1.024 migranti morti o dispersi nel Mediterraneo nel 2024

migranti

Da inizio anno, i migranti morti nel Mediterraneo sono 421, quelli scomparsi in mare 603. L’Organizzazione Internazionale delle Migrazioni (OIM) ha reso noto su X un bilancio tragico riguardante le traversate nel Mediterraneo dall’inizio del 2024 fino al 17 agosto.

Secondo i dati comunicati dall’OIM, Il Mar Mediterraneo continua a rappresentare la bruttissima immagine della crisi migratoria globale, forse meglio rappresentata solo dai governi e dalle autorità marittime che spesso tardano o rifiutano operazioni di salvataggio per evitare di accogliere nuovi stranieri nei loro Paesi. Sempre l’OIM riporta che sono 8.600 i migranti morti nel mondo nel 2023, il numero più alto mai registrato, 20% in più rispetto al 2022.

Una delle rotte più pericolose

La rotta del Mediterraneo centrale, che parte principalmente dalle coste della Libia e della Tunisia, è nota per la sua pericolosità. Le condizioni delle imbarcazioni sono spesso precarie i soccorsi in mare sono affidati principalmente agli sforzi di diverse organizzazioni, non adeguatamente supportate dalle autorità preposte. Il bilancio diffuso dall’OIM rappresenta solo una parte della realtà, poiché molte tragedie non vengono mai documentate, lasciando un numero incalcolabile di vittime sconosciute.

Nel contesto di questa crisi, un altro dato allarmante riguarda il numero di migranti intercettati in mare e riportati in Libia durante lo stesso periodo: dal primo gennaio al 17 agosto 2024, ben 13.763 persone sono state fermate durante la loro traversata e rimpatriate forzatamente. Tra questi, si contano 12.220 uomini, 947 donne, 460 minori e 136 persone per le quali non sono disponibili dati specifici di genere. Questi numeri evidenziano la gravità della situazione, con migliaia di persone che, una volta intercettate, vengono riportate in un Paese spesso considerato non sicuro per i migranti.

I centri di detenzione in Libia

Il ritorno in Libia rappresenta per molti migranti un dramma nel dramma. Innumerevoli testimonianze riportano le condizioni disumane nei centri di detenzione libici, dove i diritti fondamentali vengono spesso calpestati. I migranti, dopo essere stati intercettati in mare, si trovano a dover affrontare abusi, violenze e condizioni igienico-sanitarie precarie, senza alcuna via d’uscita.

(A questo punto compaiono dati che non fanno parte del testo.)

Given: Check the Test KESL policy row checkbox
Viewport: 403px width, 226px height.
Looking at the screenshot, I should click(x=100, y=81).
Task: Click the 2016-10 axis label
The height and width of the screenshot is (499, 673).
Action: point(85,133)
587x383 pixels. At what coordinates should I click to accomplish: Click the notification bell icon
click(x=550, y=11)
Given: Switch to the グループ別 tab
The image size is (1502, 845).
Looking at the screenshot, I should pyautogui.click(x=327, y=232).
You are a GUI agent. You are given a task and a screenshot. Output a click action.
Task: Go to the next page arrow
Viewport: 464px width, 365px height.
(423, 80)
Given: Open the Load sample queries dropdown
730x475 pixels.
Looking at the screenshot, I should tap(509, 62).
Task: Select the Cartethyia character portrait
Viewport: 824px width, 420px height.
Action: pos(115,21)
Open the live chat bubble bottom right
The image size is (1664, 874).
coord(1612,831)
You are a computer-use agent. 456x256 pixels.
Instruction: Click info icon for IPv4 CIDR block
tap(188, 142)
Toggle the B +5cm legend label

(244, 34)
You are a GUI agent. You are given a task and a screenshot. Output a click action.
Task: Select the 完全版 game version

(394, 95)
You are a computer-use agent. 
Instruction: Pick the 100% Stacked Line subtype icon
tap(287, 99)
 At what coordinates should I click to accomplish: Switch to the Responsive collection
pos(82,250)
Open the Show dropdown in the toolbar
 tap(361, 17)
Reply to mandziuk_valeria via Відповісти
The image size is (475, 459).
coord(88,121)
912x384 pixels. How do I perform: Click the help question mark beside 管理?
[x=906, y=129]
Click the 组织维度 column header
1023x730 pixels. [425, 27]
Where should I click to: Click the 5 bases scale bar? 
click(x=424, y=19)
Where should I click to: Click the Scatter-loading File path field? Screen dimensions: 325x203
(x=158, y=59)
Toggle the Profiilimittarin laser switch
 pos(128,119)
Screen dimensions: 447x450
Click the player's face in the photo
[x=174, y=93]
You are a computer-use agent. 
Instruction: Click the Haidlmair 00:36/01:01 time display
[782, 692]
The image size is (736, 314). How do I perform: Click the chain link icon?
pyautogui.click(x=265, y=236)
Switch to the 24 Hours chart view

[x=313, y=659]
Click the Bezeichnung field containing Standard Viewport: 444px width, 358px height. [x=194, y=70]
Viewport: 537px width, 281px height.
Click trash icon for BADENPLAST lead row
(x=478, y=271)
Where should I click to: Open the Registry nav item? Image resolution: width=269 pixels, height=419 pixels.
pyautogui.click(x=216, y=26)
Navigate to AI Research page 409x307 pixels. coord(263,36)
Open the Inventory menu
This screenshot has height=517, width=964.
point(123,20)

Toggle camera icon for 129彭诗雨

L’OIM e altre organizzazioni umanitarie hanno più volte denunciato le gravi violazioni dei diritti umani che si verificano nei centri di detenzione libici, esortando la comunità internazionale a intervenire. Tuttavia, la complessità della crisi migratoria e le tensioni geopolitiche nella regione hanno reso difficile trovare soluzioni efficaci e durature. Le operazioni di ricerca e soccorso, sebbene fondamentali, non riescono a far fronte alla vastità del fenomeno migratorio, e il rimpatrio forzato dei migranti in Libia continua a sollevare questioni etiche e legali.

Tanti sogni infranti

Il Mediterraneo si conferma così il teatro della disperazione, un proscenio attraversato ogni anno da migliaia di giovani stranieri che migrano verso una migliore condizione di vita, verso una speranza che tante, troppe volte affonda nell’abisso del mare o finisce violenta in centri di detenzione. Il numero delle vittime che continua a crescere sottolinea l’urgenza di una risposta seria e concreta da parte della comunità internazionale.

L’Europa va sempre più nella direzione di affrontare le cause della migrazione, come le guerre e la mancanza di opportunità nei Paesi di origine, per ridurre il flusso di migranti disposti a rischiare la propria vita nel tentativo di raggiungere il nostro continente.

Ma il risultato rimane invariato: uomini, donne e bambini continuano a scappare dalle proprie terre, depredate da anni di colonialismo occidentale che hanno provocato solo povertà e conflitti. Questo aspetto induce a pensare che il massiccio fenomeno migratorio da cui l’Europa si sente minacciata, altro non è che il classico mezzo di cui la Storia si serve per ricordare agli oppressi che un tempo sono stati oppressori: quello dei corsi e ricorsi.